Dampak pendemi virus Covid-19 membuat Terminal Bus Pulo Gebang semakin hari semakin sepi. Penghasilan Mamat pun jauh berkurang. Sebelum pandemi Covid-19, ia bisa memperoleh Rp 300.000 hingga Rp 350.000 sekali jalan pulang pergi, sudah termasuk bonus dari perusahaan bus. Namun, saat ini penghasilannya hanya Rp 100.000 hingga Rp 200.000 sekali jalan pulang pergi. Uang akan kian berkurang untuk ongkos makan sepanjang perjalanan.
”Sekarang enggak tentu penghasilannya. Kan, penghasilan kami tergantung jumlah penumpang. Kalau sepi penumpang, ya kantong juga sepi. Ini untuk nabung saja enggak bisa, syukur bisa makan untuk keluarga saja. Untungnya biaya operasional, seperti bahan bakar minyak, ditanggung perusahaan,” kata ayah tiga anak itu.
Solihin (33), sopir bus Jakarta-Purwodadi PP, bernasib sama. Pria ini bahkan malu pulang ke rumah karena penghasilannya yang beberapa hari belakangan turun drastis. Dalam sekali perjalanan pulang pergi ia hanya memperoleh Rp 150.000-Rp 200.000.

### Data untuk Dianalisis
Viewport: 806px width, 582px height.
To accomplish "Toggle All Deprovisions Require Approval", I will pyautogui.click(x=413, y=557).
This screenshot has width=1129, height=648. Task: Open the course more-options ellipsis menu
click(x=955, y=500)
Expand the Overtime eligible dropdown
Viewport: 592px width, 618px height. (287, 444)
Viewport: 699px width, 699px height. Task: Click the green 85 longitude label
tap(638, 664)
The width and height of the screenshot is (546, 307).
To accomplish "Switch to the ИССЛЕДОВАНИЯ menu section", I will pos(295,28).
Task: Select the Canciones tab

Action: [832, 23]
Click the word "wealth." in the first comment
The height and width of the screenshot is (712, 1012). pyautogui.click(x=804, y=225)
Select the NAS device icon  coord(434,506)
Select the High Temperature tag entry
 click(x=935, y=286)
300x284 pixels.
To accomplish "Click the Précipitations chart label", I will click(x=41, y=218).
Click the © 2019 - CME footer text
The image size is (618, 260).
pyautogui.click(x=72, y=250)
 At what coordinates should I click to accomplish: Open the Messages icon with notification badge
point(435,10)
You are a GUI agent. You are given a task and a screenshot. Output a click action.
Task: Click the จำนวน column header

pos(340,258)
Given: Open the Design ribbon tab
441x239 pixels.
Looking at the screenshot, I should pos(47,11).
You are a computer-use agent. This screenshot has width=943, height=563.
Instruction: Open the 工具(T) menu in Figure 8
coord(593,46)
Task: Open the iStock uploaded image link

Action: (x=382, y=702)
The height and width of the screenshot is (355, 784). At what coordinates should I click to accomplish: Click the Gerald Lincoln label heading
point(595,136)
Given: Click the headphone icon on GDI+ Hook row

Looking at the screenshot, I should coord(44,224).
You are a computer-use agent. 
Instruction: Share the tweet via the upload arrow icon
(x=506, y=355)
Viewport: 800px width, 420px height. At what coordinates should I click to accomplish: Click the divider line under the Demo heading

### Tugas
Bagaimana kelanjutan teks berita tentang turunnya penghasilan sopir bus di Terminal Pulo Gebang selama pandemi? Tuliskan lanjutannya mulai setelah kalimat terakhir yang ada. Catatan di atas merupakan bahan tersendiri yang terpisah dari teks berita.

### Jawaban
”Mau pulang ke rumah malu dan enggak enak sama orangtua. Uang habis buat makan saja,” kata pria asal Pemalang, Jawa Tengah, itu.
Suasana di Terminal Bus Pulo Gebang sekitar pukul 19.00 masih tampak sepi. Tak ada hiruk pikuk keramaian. Sejumlah sopir bus hanya duduk santai sembari menikmati secangkir kopi dingin yang mereka minum sedikit-sedikit. Ada pula sopir yang tertidur pulas di bagasi bus yang kosong.
”Ada atau tidak ada penumpang hingga pukul 20.00, malam ini saya berangkat,” kata Ricky (51), sopir bus AKAP jurusan Jakarta-Surabaya, kepada temannya sesama sopir bus, Tri (50).
Ricky mengatakan, sejak 2002 menjadi sopir bus, baru kali ini penumpang begitu sepi karena dampak pandemi Covid-19. Bahkan, ketika maskapai penerbangan memberikan harga murah dan banyak masyarakat beralih ke pesawat, penumpang bus tak pernah sesepi seperti saat ini.
”Penghasilan saya pulang pergi bisa mencapai Rp 650.000-Rp 700.000. Itu belum termasuk bonus. Sekarang setengah dari itu saja tidak sampai. Paling tinggi dapat Rp 200.000-Rp 250.000. Ini banyak penumpang membatalkan perjalanan, padahal sudah beli tiket,” kata pria asal Bekasi tersebut.
”Saya pikir dengan situasi pandemi Covid-19, orang-orang akan pergi dari Jakarta dan pulang kampung. Tetapi, ini kok sepi ya terminal. Apa mereka bertahan di Jakarta? Atau naik kereta atau motor?” tanya Ricky kepada teman-temannya.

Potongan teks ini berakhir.